> _REQUIREMENT_
In the records below, the relevant part opens with the line containing "This screenshot has height=386, width=315." and closes with the line containing "The image size is (434, 349)."; print that part exactly and only, without its pictures.

+ + +

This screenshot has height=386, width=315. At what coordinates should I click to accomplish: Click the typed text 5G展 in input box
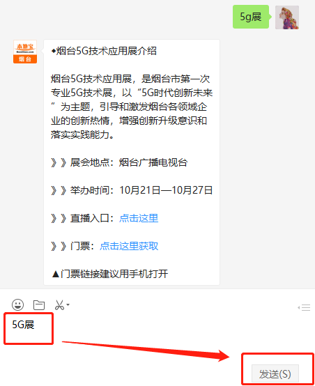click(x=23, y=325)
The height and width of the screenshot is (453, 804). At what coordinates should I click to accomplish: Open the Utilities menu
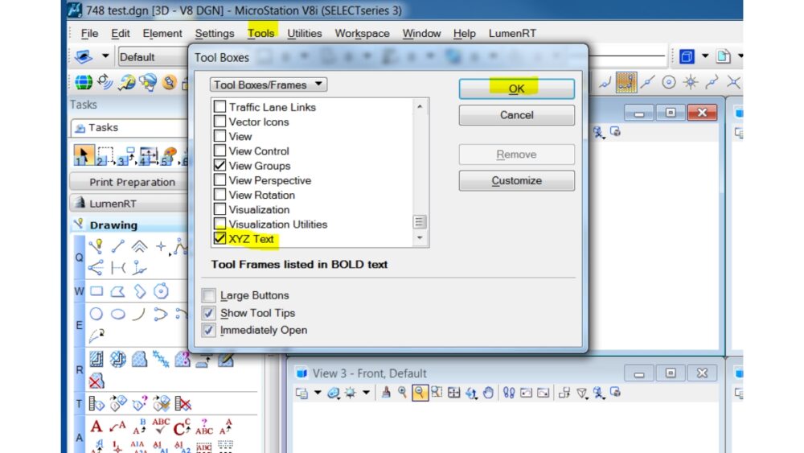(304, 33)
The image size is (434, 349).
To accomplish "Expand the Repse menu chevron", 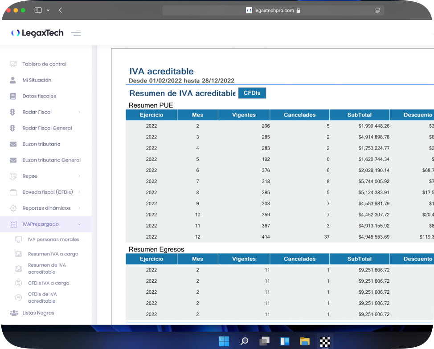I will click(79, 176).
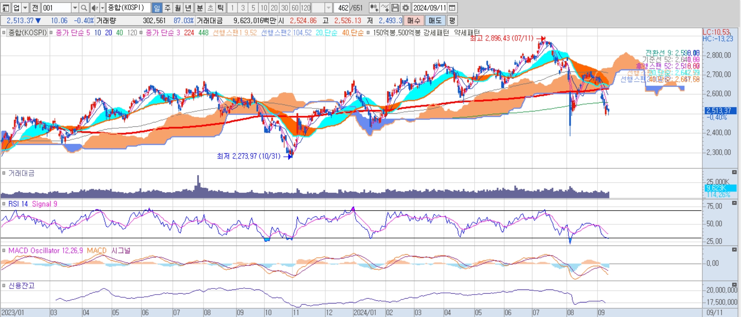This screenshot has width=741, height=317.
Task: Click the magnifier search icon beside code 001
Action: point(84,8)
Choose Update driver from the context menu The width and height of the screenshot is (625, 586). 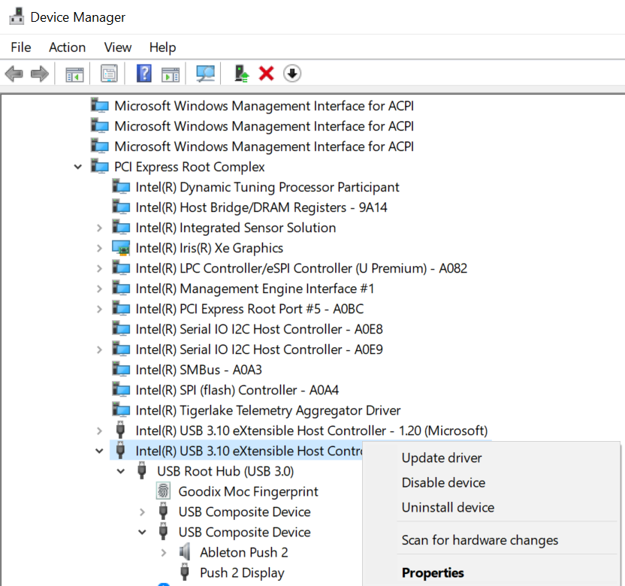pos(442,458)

+ + +

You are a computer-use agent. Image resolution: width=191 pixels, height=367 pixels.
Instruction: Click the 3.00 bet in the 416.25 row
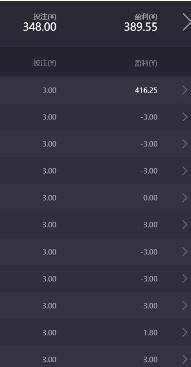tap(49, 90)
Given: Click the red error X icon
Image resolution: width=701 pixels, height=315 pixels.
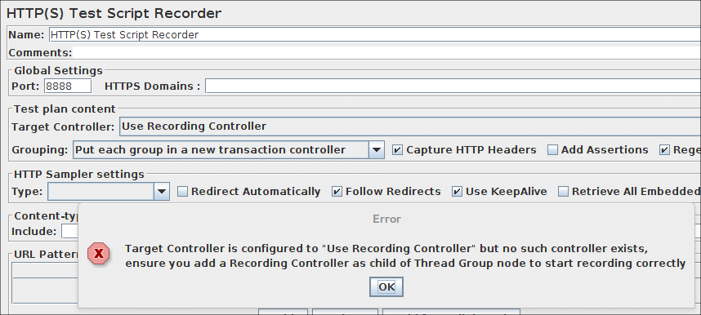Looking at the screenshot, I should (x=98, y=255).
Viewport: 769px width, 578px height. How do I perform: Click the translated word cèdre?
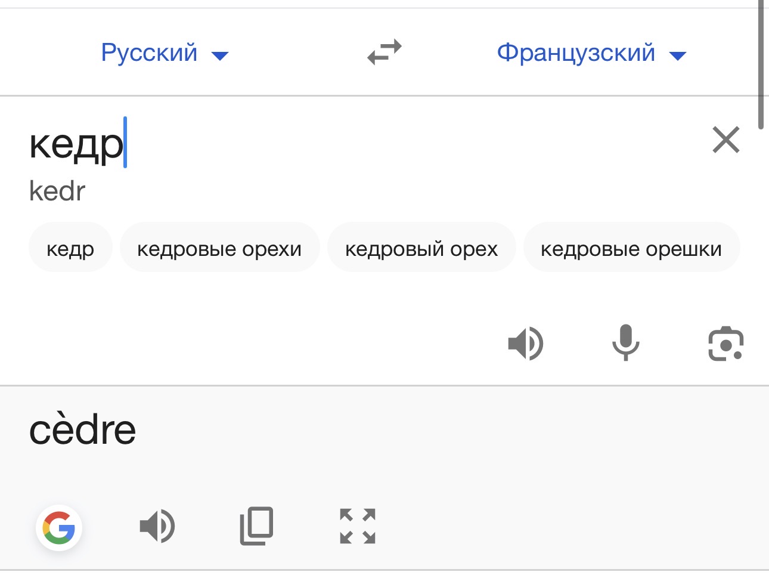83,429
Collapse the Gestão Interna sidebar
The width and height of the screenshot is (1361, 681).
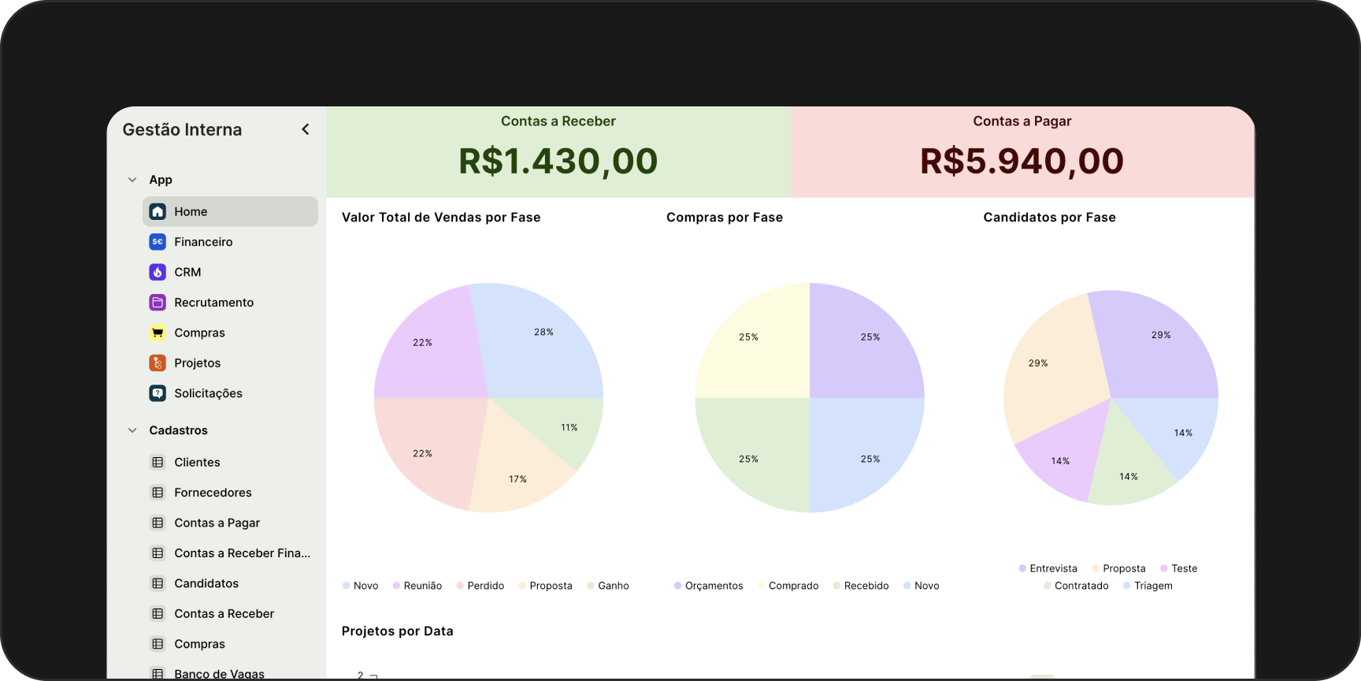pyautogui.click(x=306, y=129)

+ + +

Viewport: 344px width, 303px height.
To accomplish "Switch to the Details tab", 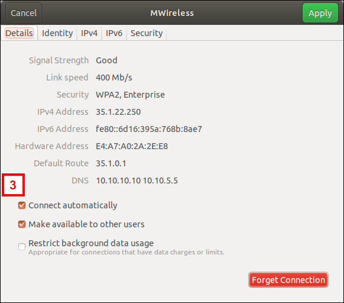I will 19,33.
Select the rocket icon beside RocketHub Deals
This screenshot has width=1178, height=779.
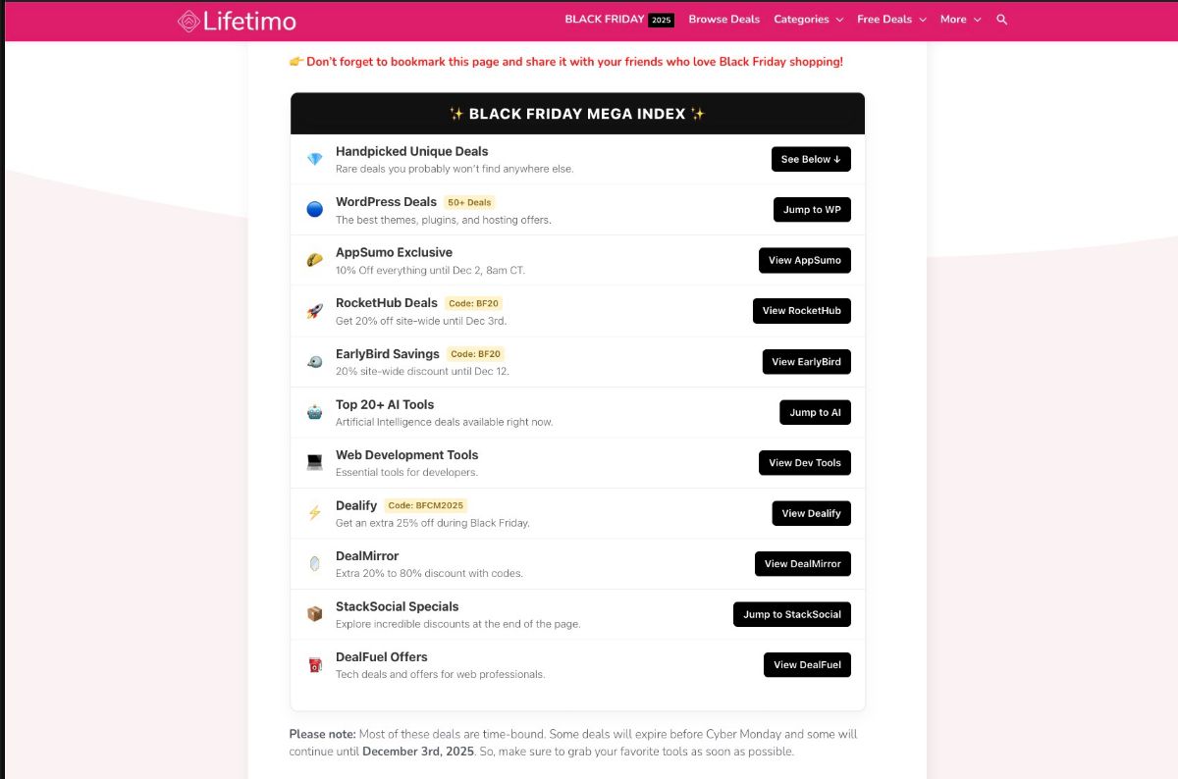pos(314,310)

+ + +

> _RESULT_
This screenshot has height=386, width=315. At what coordinates should I click to accomplish: Click the typed text 5G展 in input box
click(x=23, y=325)
The height and width of the screenshot is (453, 804). At what coordinates should I click to accomplish: Open the Utilities menu
(304, 33)
The image size is (434, 349).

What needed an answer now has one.